Tragedia en Jerusalén: dos bebés muertos y decenas hospitalizados reabren el debate sobre guarderías ilegales

Una jornada que debía transcurrir con normalidad terminó convertida en una escena de angustia colectiva en Jerusalén. La emergencia registrada este lunes en una guardería que operaba sin licencia dejó un saldo devastador: dos bebés fallecidos y más de 50 menores hospitalizados, un hecho que ha sacudido a la sociedad israelí y encendido las alarmas sobre la supervisión estatal de los centros de cuidado infantil.
El servicio de emergencias informó inicialmente que atendía un incidente con múltiples afectados y que 55 bebés habían sido trasladados de urgencia a distintos hospitales de la ciudad. Dos de ellos llegaron en estado crítico. Minutos después, la gravedad de la situación se confirmó con los reportes médicos: el hospital Shaare Zedek anunció la muerte de una niña, mientras que el hospital Hadassa informó el fallecimiento de un bebé de aproximadamente seis meses, pese a los esfuerzos de los equipos de reanimación.
Las escenas alrededor de los centros asistenciales fueron de profundo desconcierto. Padres desesperados aguardaban noticias mientras decenas de menores eran ingresados para observación médica. Aunque muchos se encuentran fuera de peligro, las autoridades sanitarias han sido cautelosas al advertir que aún es prematuro descartar riesgos, dado que no se ha determinado el origen de la afectación masiva.
Hasta el momento, las causas exactas de la emergencia no han sido esclarecidas. Los hospitales han evitado emitir hipótesis preliminares y las autoridades indicaron que se realizan exámenes clínicos y ambientales para establecer si se trató de una intoxicación, una falla estructural o algún otro factor que haya comprometido la salud de los menores. La incertidumbre médica se suma al impacto emocional que deja la muerte de dos bebés en circunstancias aún confusas.

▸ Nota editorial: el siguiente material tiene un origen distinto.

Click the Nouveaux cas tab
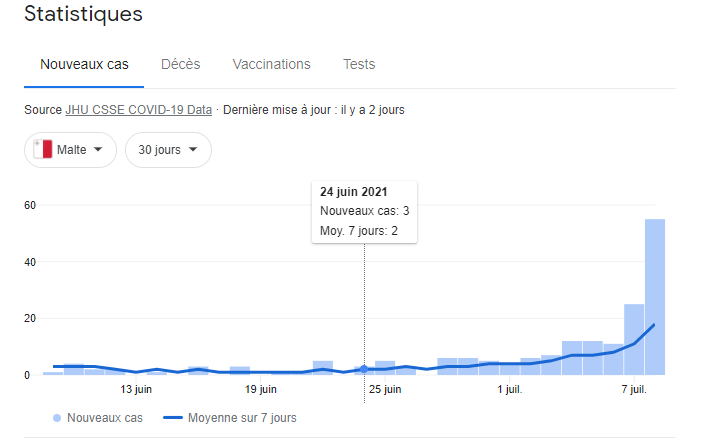pyautogui.click(x=84, y=64)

En el plano judicial, la policía detuvo a tres adultos que se encontraban en el lugar de los hechos, quienes fueron conducidos a interrogatorio como parte de la investigación. De acuerdo con medios locales, la guardería funcionaba de manera irregular dentro de un apartamento ubicado en un sector habitado mayoritariamente por la comunidad judía ultraortodoxa, un dato que ha puesto el foco en las dificultades de control estatal sobre este tipo de establecimientos informales.

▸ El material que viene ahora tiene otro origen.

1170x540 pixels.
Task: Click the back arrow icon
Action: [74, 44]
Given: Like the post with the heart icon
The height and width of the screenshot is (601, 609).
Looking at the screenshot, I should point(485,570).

Más allá de la tragedia inmediata, el caso reabre un debate de fondo en Israel: la existencia de guarderías sin licencia, la precariedad de algunos espacios de cuidado infantil y la responsabilidad de las autoridades en la vigilancia de servicios que atienden a la población más vulnerable. Expertos en protección infantil han advertido en repetidas ocasiones que la falta de regulación y supervisión incrementa exponencialmente los riesgos para los menores.

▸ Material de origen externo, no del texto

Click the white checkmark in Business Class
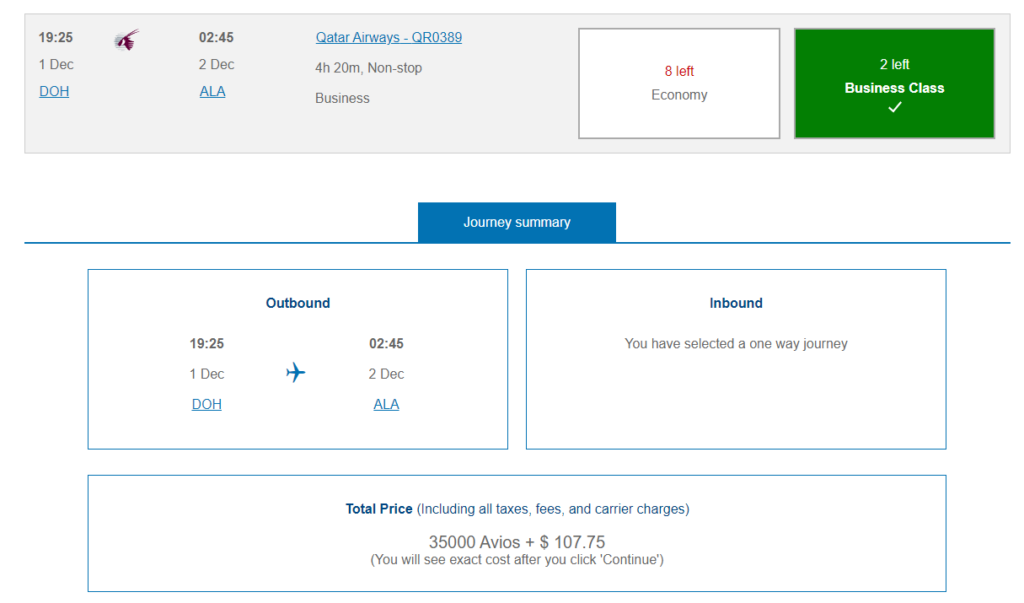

Mientras avanzan las investigaciones y las familias lloran a sus hijos, el país enfrenta una pregunta ineludible: ¿cómo evitar que una tragedia similar vuelva a ocurrir? La respuesta, coinciden analistas y autoridades, pasa por un mayor control institucional, sanciones efectivas contra la ilegalidad y políticas que garanticen entornos seguros para la primera infancia. En Jerusalén, el dolor de este lunes deja una herida abierta y una urgencia que no admite dilaciones.